> _Your task_: Pick out all lines with the word "computer" from the records that follow.

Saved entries
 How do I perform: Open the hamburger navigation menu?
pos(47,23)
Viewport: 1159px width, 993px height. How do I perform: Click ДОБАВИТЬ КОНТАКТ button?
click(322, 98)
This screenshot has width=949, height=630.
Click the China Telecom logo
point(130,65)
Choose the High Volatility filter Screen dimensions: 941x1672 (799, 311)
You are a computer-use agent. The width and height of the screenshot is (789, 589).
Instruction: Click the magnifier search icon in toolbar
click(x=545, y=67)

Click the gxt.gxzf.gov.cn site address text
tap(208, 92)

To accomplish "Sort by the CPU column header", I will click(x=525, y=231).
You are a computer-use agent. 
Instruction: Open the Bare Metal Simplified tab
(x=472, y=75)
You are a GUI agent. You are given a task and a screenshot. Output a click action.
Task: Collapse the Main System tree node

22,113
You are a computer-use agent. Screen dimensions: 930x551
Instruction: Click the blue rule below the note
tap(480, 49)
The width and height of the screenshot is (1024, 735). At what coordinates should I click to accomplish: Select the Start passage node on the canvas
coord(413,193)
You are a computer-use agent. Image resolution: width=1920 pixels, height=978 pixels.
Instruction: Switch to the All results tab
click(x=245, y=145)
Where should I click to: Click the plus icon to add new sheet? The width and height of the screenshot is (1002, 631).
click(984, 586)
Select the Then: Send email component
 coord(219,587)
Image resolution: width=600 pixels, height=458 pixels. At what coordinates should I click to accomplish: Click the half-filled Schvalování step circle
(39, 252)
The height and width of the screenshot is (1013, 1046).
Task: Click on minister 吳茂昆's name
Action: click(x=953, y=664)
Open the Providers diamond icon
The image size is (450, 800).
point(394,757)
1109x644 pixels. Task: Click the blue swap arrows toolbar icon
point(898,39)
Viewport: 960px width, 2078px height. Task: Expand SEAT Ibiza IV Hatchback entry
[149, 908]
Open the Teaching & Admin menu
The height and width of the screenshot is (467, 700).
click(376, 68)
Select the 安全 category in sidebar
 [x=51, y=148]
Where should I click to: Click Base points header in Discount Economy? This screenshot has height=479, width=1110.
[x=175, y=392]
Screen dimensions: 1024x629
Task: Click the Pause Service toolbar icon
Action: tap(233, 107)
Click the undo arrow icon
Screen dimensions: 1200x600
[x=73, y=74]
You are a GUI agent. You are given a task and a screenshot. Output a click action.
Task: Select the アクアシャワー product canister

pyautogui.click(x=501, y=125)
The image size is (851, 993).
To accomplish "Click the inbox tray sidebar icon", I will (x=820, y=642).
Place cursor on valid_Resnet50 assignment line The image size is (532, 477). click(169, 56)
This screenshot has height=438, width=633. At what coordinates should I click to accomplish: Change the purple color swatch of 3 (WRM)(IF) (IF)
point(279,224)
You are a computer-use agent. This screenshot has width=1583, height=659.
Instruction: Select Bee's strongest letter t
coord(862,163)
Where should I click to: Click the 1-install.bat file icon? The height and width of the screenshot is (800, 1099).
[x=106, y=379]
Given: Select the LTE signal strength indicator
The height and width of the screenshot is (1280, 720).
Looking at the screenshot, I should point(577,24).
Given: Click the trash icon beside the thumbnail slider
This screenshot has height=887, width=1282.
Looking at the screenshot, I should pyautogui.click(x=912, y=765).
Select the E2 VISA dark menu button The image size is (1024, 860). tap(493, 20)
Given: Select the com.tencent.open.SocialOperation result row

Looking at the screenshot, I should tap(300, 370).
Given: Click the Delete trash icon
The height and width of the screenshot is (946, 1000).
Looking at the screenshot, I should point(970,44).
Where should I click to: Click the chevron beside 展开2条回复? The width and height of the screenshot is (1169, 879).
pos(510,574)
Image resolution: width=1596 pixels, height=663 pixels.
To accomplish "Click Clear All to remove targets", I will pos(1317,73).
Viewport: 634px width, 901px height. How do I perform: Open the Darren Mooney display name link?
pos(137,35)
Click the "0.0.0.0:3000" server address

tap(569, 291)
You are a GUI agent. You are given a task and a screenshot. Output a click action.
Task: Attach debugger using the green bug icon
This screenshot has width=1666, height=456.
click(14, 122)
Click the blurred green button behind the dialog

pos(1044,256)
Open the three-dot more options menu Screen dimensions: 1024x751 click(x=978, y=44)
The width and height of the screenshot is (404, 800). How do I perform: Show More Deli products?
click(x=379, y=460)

> _Written solution_:
You are a computer-use agent. The width and height of the screenshot is (789, 589).
You are a computer-use agent. 
You are a computer-use agent. Screen dimensions: 930x551
You are a computer-use agent. Image resolution: width=1920 pixels, height=978 pixels.
You are a computer-use agent. This screenshot has width=1583, height=659.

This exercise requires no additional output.